On-device speech-to-speech translation on Android combines Speech-to-Text (STT), ML Kit Translation, and Text-to-Speech (TTS) to convert spoken words in one language into spoken words in another language—all without cloud connectivity. This approach eliminates the three major challenges of traditional cloud-based voice translation: network latency that disrupts conversation flow, privacy concerns from sending audio to external servers, and complete app failure without internet connection.
For Android developers, implementing ML Kit speech-to-speech translation (voice-to-voice translation) unlocks critical use cases: travel apps for tourists, multilingual video conferencing, and more. This ML Kit Android tutorial shows you how to build fully on-device speech-to-speech translation that runs speech processing and translation offline, protects user privacy, and delivers instant results.
ML Kit Speech-to-Speech Translation: Three Core Components
- Speech-to-Text (STT): Converts spoken phrases into text
- ML Kit Translation: Converts text from source language to target language
- Text-to-Speech (TTS): Converts translated text into synthesized speech
ML Kit Android Voice Translation Stack
This tutorial combines ML Kit with on-device speech processing SDKs:
- Google ML Kit Translation – On-device text translation (50+ languages)
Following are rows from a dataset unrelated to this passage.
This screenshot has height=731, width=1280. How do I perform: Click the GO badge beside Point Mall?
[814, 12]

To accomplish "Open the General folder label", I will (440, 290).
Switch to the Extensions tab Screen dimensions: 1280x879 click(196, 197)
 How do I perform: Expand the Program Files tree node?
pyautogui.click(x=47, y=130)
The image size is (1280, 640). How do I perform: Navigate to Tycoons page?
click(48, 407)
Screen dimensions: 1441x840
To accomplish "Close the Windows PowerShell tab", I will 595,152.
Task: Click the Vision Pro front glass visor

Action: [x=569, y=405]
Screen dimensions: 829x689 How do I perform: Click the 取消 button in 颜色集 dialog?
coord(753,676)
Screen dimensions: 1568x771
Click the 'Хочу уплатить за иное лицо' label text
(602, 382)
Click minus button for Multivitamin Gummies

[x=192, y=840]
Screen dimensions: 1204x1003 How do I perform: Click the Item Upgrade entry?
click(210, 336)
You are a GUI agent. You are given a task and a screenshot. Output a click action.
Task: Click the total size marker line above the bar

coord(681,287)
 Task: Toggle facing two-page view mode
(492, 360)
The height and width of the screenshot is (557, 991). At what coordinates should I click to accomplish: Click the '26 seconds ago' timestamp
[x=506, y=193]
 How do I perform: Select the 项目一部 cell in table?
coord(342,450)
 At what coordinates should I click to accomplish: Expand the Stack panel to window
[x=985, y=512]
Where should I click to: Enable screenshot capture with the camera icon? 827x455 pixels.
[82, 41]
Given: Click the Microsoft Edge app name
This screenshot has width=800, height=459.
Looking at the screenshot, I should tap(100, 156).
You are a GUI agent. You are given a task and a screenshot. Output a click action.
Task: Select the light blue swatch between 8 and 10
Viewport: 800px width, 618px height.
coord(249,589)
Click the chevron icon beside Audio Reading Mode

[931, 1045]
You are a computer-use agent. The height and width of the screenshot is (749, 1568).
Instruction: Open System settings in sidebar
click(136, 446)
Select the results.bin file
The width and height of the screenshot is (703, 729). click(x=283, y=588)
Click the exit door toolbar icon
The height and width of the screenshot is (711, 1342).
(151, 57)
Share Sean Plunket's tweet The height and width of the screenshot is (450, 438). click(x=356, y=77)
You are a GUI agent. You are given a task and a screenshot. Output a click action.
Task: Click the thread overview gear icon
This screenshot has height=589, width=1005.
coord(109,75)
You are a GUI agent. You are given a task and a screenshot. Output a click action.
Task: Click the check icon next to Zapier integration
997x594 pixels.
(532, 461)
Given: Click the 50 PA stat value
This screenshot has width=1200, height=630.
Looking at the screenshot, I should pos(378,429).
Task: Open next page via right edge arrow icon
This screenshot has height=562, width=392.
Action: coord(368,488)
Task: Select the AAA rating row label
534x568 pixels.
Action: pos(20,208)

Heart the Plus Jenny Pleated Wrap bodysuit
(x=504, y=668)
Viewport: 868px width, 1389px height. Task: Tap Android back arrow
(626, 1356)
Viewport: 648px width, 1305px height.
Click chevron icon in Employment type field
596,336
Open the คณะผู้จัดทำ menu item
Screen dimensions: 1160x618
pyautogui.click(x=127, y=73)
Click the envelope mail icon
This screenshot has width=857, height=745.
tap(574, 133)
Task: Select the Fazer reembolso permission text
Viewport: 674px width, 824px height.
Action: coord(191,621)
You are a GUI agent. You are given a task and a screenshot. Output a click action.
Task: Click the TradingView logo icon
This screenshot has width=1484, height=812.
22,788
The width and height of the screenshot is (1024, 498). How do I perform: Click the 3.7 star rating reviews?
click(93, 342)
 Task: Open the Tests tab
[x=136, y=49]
- Cheetah Streaming Speech-to-Text – Real-time Android speech transcription
- Orca Text-to-Speech – Natural-sounding speech synthesis for Android
- VoiceProcessor – Audio capture for Android
What You'll Build in This ML Kit Tutorial
This step-by-step guide teaches you to:
- Capture real-time audio using VoiceProcessor
- Transcribe speech to text with Cheetah Streaming Speech-to-Text
- Translate text using ML Kit's on-device translation API
- Synthesize speech from translated text with Orca Text-to-Speech
- Play back synthesized audio with AudioTrack
This tutorial is designed for Android developers with basic Kotlin/Java experience who want to add ML Kit speech-to-speech translation to their apps.
How to Build ML Kit Android Speech-to-Speech Translation with Kotlin
Here is a preview of what you'll have built by the end:
Prerequisites for ML Kit Android Development
Before you begin this ML Kit tutorial, ensure you have:
- Android Studio
- Android device or emulator, Android 7.0 API 24 or higher
- USB debugging enabled on your Android device
The minimum version supported by ML Kit is Android API level 23, and level 21 for Cheetah Streaming STT and Orca TTS.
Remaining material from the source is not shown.